Practice Lab: Using NotebookLM to Analyze Violin Lessons and Practice Trends
This article is part of the Practice Lab series where I experiment with AI tools in the practice room. These articles are not definitive guides, but working experiments to provide insight into uses for AI tools in music practice and learning. In this article, I share how I used NotebookLM to analyze lesson transcripts, along with ideas for how you might try it in your own practice.
I’ve been thinking a lot about how I can turn my violin lesson notes and transcripts of lesson recordings into a way to track my progress over time, set practice goals, and improve my ability to implement the strategies I learn in my lesson to my practice at home. If these notes and transcripts can help me identify exactly what and how to practice each week, my practice will become more efficient, I’ll make faster technical progress, and I’ll learn pieces more quickly.

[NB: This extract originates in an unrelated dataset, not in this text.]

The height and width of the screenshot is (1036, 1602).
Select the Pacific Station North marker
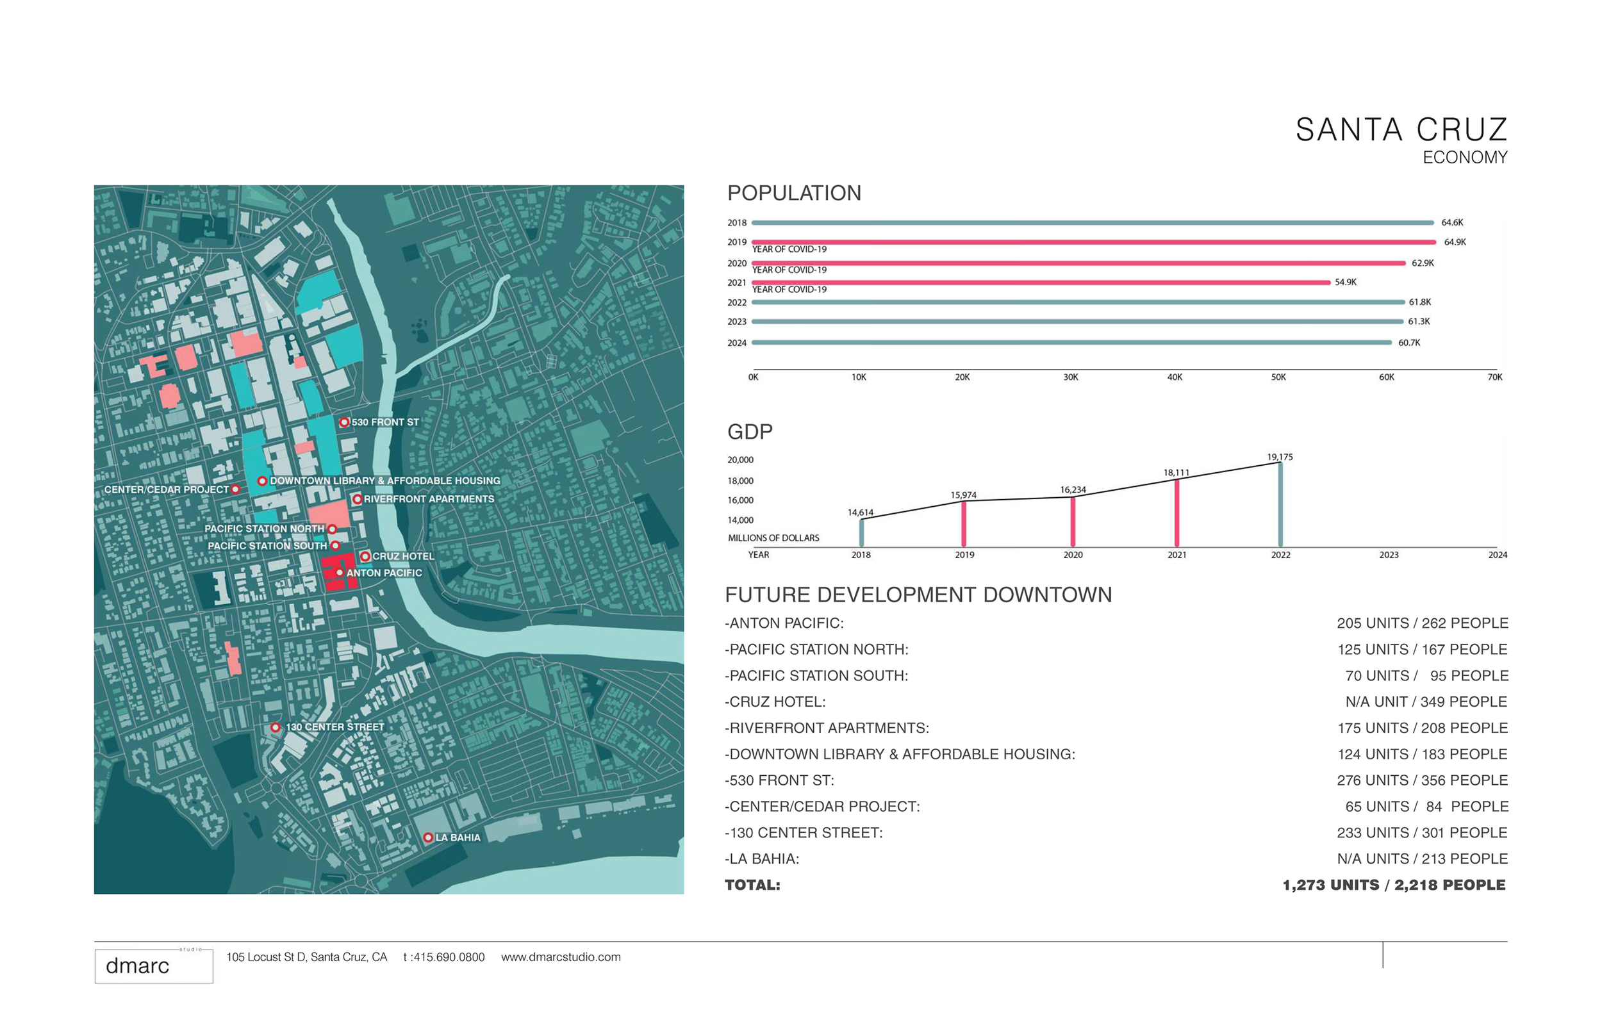pos(332,529)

I already have extensive notes, and a growing archive of lesson transcripts. Now, I am looking for the tool to synthesize the information in these transcripts into actionable practice plans. This is where I turned to NotebookLM in one of a series of experiments using AI in the music practice room. As a tool well suited to educational uses, I decided to try out the Google AI tool, starting by importing all my lesson transcripts and recent post-lesson notes into a notebook.
The tool I used: NotebookLM
NotebookLM is a powerful AI tool, based around the concept of notebooks, that can build reports, presentations, mind-maps and even generate study tools like flash cards based on a set of data that you supply to the AI. You can chat with the tool to summarize and gain further insights into the dataset and save responses as notes inside the notebook. For a musician, this means turning all your practice notes and lesson transcripts into an evolving, searchable practice system that can help you identify what and how to practice and to grow as a musician.
NotebookLM core capabilities for music students include:
- Generate lesson summaries from transcripts
- Identify patterns across lessons
- Generate study tools like flashcards and mind-maps

Practice Lab Summary
Tool: NotebookLM
Use Case: Lesson summaries + trend analysis
Best For: Conservatory students, adult learners, teachers
Biggest Limitation: Requires structured input
Verdict: Worth testing
What worked
The tool is able to summarize lesson transcripts and identify recurring technical challenges across lessons like intonation and shifting challenges. After creating a notebook in the tool and uploading all my notes and transcripts, I was interested to see how intonation in chromatic passages in Ysaye’s Sonata No. 4 came up in multiple lessons. It was easy to see all the direct practice strategies my teacher provided me across lessons to improve my intonation in these passages.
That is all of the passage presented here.